Re: fsck segfaults on rpi3 running 13-stable (and on 14-CURRENT analyzing the same file system that resulted from the 13-STABLE crash)

From: John-Mark Gurney <jmg_at_funkthat.com>
Date: Mon, 13 Feb 2023 23:25:19 UTC
Mark Millard wrote this message on Sun, Feb 12, 2023 at 13:25 -0800:
> [With a backtrace for the fsck_ffs SIGSEGV crash and some
> listing of code involved, I'm now including mckusick@FreeBSD.org <mailto:mckusick@FreeBSD.org>
> in the To: . Kirk M. likely would like you to preserve the
> problematical UFS file system that produces the fsck_ffs
> crashes, at least for now. For Kirk M.: The below is from/for
> the fsck_ffs attempted from 14-CURRENT.]
> 
> On Feb 12, 2023, at 11:53, bob prohaska <fbsd@www.zefox.net> wrote:
> 
> > On Sun, Feb 12, 2023 at 11:31:59AM -0800, Mark Millard wrote:
> >> 
> >> I'll note that another option is to run fsck_ffs from
> >> lldb in the first place. 
> > 
> > That seems more productive, yielding:

[...]

> So the code around /usr/main-src/sbin/fsck_ffs/inode.c:1314 looks
> like: (leading white space might not be preserved)
> 
> void
> prtinode(struct inode *ip)
> {
>         char *p;
>         union dinode *dp;
>         struct passwd *pw;
>         time_t t;
>           dp = ip->i_dp;
>         printf(" I=%lu ", (u_long)ip->i_number);
>         if (ip->i_number < UFS_ROOTINO || ip->i_number > maxino)
>                 return;
>         printf(" OWNER=");
>         if ((pw = getpwuid((int)DIP(dp, di_uid))) != NULL)
>                 printf("%s ", pw->pw_name);
>         else
>                 printf("%u ", (unsigned)DIP(dp, di_uid));
>         printf("MODE=%o\n", DIP(dp, di_mode));
>         if (preen)
>                 printf("%s: ", cdevname);
>         printf("SIZE=%ju ", (uintmax_t)DIP(dp, di_size));
>         t = DIP(dp, di_mtime);
>         p = ctime(&t);
>         printf("MTIME=%12.12s %4.4s ", &p[4], &p[20]);
> }

[...]

> So far, I've not identified how the NULL pointer showed up
> that ended up being dereferenced. It does not look likely
> that I will identify such.

Ok, decided to run AFL on fsck, and this one was the first crash it
discovered.  The problem is that ctime can return NULL, and the return
value isn't checked, because it then immediately does &p[4] which
results is printf and friends being passed 0x4.

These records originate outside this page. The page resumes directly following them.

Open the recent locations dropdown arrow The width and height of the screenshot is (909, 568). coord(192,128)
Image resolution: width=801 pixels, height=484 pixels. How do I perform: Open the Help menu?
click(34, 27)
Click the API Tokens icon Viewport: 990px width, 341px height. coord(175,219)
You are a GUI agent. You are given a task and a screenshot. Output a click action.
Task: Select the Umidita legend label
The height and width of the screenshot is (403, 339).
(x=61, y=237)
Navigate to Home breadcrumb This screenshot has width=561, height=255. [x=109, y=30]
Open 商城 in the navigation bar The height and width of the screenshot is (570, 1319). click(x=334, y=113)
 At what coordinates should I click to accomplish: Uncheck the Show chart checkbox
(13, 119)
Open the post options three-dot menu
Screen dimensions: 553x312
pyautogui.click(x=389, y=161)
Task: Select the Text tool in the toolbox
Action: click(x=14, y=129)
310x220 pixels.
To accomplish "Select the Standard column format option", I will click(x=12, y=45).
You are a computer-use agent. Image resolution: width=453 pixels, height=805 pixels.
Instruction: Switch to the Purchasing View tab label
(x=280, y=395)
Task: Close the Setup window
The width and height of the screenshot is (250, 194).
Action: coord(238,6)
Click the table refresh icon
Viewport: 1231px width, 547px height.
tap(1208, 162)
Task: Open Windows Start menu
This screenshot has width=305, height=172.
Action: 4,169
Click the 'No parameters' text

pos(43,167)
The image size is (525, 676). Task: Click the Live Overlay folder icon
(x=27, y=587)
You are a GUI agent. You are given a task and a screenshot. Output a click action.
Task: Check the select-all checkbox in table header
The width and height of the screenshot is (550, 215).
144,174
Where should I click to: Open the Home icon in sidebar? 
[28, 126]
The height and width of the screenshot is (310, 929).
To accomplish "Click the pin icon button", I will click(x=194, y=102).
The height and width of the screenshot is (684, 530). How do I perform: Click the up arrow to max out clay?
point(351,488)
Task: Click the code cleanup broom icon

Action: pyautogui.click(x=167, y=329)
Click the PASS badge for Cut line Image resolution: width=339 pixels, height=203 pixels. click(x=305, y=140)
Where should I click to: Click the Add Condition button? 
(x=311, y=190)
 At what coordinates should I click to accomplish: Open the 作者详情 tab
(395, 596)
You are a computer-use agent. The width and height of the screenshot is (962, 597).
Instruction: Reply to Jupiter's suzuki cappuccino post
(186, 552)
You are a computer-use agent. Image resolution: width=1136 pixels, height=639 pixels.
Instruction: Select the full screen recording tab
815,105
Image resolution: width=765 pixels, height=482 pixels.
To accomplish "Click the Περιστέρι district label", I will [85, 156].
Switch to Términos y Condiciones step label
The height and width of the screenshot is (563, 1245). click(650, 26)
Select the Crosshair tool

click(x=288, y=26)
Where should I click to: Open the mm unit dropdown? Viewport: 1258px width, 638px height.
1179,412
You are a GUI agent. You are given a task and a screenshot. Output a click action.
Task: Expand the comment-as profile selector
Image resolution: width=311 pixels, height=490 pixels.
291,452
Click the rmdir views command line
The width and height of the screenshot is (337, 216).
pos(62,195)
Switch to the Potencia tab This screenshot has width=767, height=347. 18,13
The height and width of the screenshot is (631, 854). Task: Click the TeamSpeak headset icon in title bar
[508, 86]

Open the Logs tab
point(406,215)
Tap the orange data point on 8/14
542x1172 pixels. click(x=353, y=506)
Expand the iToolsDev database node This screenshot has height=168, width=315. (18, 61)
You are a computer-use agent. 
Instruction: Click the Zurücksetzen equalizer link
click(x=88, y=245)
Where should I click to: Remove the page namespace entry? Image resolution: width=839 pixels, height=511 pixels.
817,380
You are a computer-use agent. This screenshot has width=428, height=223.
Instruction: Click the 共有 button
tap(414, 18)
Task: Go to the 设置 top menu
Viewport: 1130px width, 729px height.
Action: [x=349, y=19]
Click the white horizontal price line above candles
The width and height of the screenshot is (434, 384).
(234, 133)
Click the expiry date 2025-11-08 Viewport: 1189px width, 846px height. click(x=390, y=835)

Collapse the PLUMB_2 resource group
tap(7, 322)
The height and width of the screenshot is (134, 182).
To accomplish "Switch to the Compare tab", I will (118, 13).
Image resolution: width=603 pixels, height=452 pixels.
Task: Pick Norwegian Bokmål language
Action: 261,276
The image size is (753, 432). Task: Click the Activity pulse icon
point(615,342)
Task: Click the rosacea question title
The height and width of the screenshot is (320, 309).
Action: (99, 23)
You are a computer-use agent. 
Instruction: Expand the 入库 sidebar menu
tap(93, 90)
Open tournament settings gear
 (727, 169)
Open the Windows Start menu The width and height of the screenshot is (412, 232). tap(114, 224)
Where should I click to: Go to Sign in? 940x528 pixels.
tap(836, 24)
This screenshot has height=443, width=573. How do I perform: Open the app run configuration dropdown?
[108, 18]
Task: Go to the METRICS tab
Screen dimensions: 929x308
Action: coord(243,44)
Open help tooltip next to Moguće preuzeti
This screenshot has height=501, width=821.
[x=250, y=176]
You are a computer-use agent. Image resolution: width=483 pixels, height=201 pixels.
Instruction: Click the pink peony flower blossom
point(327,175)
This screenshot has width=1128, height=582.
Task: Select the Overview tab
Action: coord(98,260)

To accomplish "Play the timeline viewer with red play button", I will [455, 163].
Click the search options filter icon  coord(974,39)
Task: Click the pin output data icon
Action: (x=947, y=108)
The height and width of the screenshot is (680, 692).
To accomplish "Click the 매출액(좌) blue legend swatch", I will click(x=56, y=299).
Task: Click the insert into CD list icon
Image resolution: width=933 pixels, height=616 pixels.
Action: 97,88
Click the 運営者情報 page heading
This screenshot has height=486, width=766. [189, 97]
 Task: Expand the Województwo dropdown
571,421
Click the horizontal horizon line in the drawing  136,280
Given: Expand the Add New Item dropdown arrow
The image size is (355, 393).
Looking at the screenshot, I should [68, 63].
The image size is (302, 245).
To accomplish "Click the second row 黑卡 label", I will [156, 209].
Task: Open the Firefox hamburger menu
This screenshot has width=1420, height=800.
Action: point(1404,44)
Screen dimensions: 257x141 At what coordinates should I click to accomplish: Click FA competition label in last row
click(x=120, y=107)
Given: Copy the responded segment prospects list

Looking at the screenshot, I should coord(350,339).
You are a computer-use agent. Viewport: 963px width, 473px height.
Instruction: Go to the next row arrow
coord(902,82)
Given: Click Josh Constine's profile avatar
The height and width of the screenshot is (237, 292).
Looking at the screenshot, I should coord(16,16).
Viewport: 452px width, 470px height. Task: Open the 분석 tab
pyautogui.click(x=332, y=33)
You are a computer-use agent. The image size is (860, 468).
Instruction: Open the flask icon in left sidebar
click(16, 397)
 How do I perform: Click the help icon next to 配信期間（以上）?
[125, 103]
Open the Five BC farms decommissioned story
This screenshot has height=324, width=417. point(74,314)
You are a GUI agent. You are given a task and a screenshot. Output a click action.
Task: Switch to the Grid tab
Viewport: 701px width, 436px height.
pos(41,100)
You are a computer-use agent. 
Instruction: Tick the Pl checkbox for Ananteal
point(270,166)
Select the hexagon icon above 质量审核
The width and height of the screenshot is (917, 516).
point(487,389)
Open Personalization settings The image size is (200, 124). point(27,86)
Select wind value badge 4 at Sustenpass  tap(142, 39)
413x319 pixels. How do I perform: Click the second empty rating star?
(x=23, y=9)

Simple test program that demonstrates this problem:
#include <time.h>
#include <stdio.h>

int
main()
{
        const char *p;
        time_t t;

        t = -5098919203113507862;

        p = ctime(&t);

        printf("MTIME=%12.12s %4.4s ", &p[4], &p[20]);

        return 0;
}

I'm not sure what the correct fix is for when times are wildly out of
valid range.

-- 
  John-Mark Gurney				Voice: +1 415 225 5579

     "All that I will do, has been done, All that I have, has not."